「でんさい」とは?
「でんさい」とは電子記録債権の略称で、手形や売掛債権を電子化したものを指します。
また、銀行や信用金庫等の金融機関が有するインターネットの決済システムを「でんさいネット」とよび、各々の有するリスク・問題点を克服した新たな金銭債権として期待が高まっています。
手形取引のリスクを軽減
手形とは、一定の権利・資格を証明する書面や符のことで、例えば商品を購入した場合又は何らかの役務を提供した場合に、当該代金を2~3か月後に支払うケース(信用取引)などで利用されます。
手形を発行する企業は(代金を支払う側)、債権者に対し代金を支払う旨を約した証書を発行し、記載された満期時までにその代金を決済します。
この証書のことを「約束手形」と呼び、第三者への支払に使用する・手数料を支払った上で現金に換える(手形割引)などが可能です。
なお、手形は証書(紙)で交付するため紛失や盗難などのリスクに加え、債権金額に応じた印紙を貼付せねばならない(手形は課税文書)等のデメリットがありました。
しかし、電子化によってそもそも証書が不要になるため、紛失・盗難の心配はもちろん、印紙税も不要です。

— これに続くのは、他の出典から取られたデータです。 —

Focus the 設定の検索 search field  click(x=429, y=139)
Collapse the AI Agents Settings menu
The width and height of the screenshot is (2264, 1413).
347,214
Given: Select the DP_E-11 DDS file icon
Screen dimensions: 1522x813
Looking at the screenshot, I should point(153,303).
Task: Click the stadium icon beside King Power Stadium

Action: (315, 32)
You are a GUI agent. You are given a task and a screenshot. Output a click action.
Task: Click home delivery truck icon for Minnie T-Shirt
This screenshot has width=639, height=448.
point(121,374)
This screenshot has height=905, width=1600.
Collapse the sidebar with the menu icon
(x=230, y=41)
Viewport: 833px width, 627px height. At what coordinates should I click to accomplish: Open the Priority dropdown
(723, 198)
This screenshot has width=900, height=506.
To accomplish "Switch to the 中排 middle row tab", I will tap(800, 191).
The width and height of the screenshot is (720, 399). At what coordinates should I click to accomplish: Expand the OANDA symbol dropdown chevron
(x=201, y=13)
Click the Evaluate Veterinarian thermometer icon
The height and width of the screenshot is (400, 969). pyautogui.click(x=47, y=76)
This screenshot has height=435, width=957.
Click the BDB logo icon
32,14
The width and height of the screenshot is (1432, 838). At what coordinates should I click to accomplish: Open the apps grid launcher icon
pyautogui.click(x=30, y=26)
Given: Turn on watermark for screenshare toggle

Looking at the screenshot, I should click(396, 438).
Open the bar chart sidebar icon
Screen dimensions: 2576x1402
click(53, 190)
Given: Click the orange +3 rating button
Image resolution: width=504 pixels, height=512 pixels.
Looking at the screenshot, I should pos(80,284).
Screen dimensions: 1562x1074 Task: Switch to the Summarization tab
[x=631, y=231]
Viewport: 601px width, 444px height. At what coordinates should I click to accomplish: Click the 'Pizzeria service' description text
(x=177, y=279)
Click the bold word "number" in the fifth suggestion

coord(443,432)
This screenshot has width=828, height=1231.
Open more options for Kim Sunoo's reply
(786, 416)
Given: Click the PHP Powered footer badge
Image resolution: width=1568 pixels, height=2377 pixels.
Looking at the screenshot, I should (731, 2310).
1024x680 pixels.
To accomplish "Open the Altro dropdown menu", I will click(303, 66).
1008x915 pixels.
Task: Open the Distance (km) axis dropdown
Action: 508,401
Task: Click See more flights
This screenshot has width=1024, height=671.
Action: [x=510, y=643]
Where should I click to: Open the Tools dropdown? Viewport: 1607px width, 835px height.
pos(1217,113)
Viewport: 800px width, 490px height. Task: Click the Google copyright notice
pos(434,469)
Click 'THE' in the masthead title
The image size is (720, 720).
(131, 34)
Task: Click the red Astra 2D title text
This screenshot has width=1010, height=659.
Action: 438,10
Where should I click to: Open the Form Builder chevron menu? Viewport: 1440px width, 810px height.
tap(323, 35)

さらに、スマートフォンやPCで管理できるため、どの会社にいくら売掛金があるのか、どの債権を譲渡するか等が一目で分かるようになります。
つまり「でんさい」は、紙媒体(債券)が有する危険性を軽減し、個人事業・中小企業・大企業を問わず、債権・証券取引の活発化に繋がるとみられています。
ファクタリングとでんさい割引の違い
でんさい割引とは、電子化された債権を現金化するサービスのことです。
従来の「手形割引」とほぼ同様のサービスであり、メリットやデメリット、リスクについても同じイメージで差し支えありません。
手形割引を行うには、貸金業に基づき都道府県又は財務局より登録を受けねばなりませんので、一般的なファクタリング会社ではまず取り扱いがありません。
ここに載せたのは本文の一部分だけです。